WRITTEN INSTRUCTION: Copy every line of text in the records below exactly, but leave out the pictures.
>> START PROVIDED DATA
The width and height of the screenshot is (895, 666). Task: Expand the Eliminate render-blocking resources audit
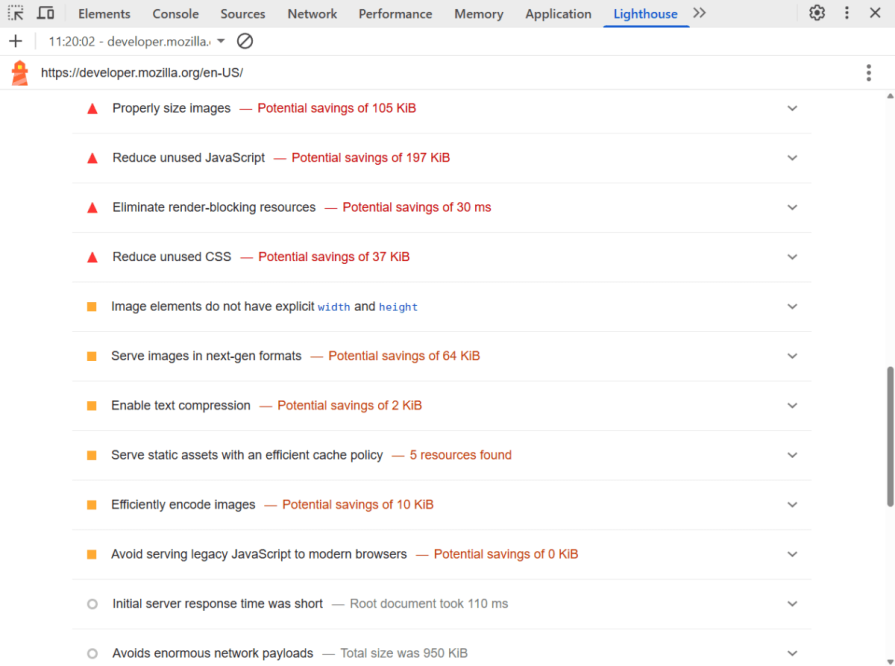point(792,207)
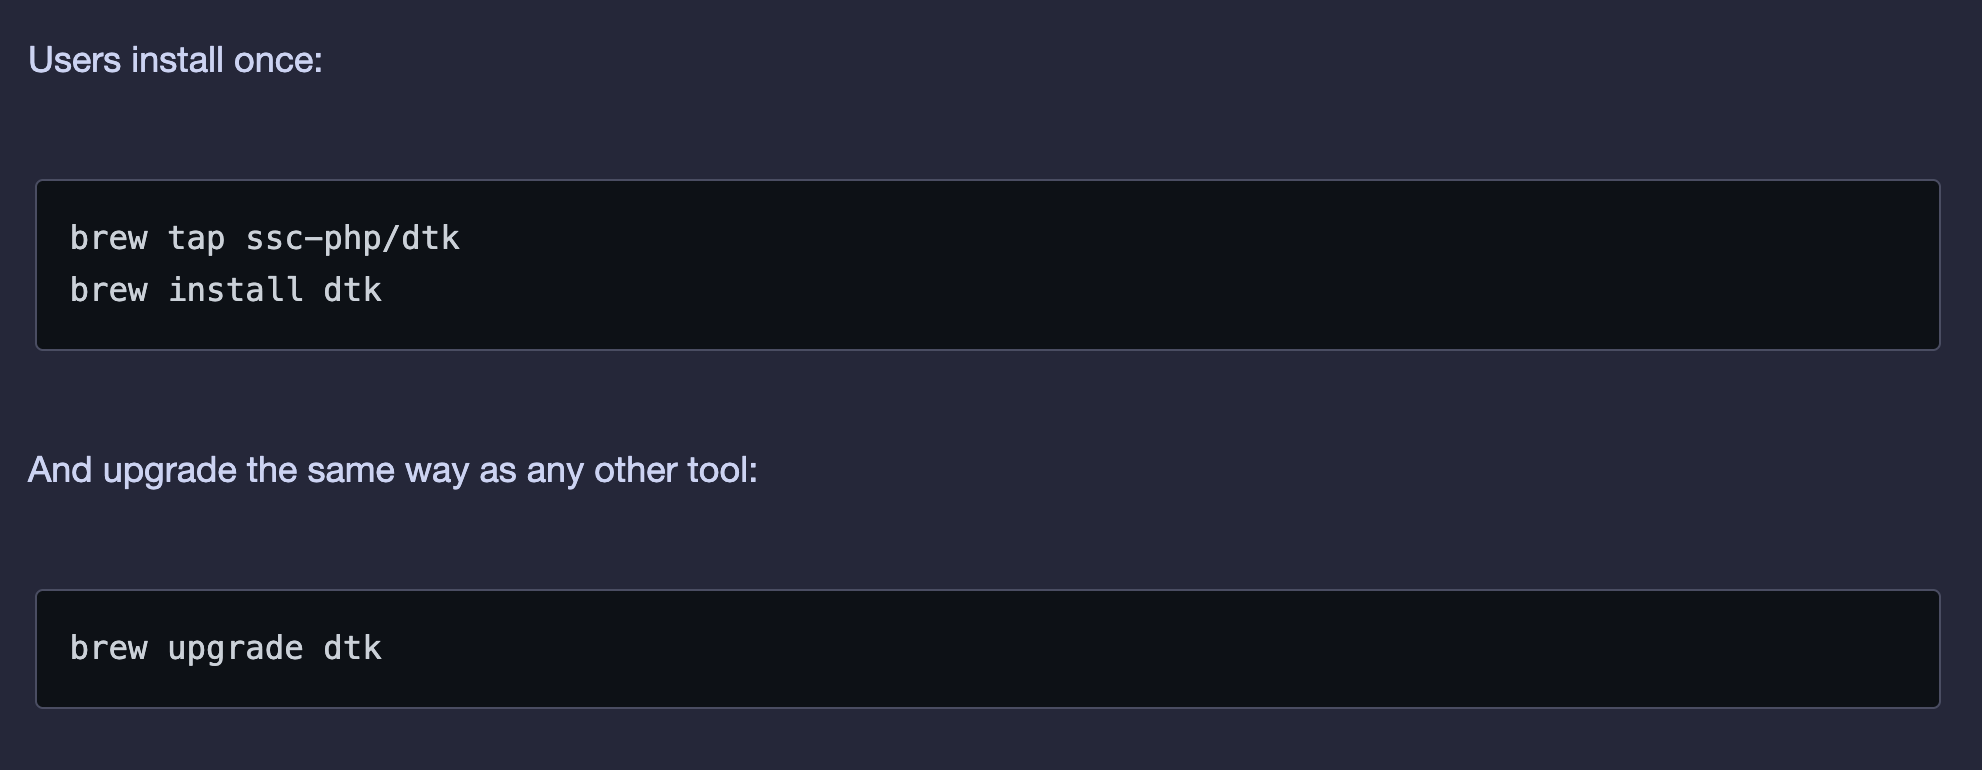The height and width of the screenshot is (770, 1982).
Task: Click the word 'install' in the code block
Action: tap(235, 290)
>> END PROVIDED DATA
RESULT OF THIS TASK:
The width and height of the screenshot is (895, 666). Task: Expand the Eliminate render-blocking resources audit
point(792,207)
The height and width of the screenshot is (770, 1982).
Task: Click the word 'install' in the code block
Action: tap(235, 290)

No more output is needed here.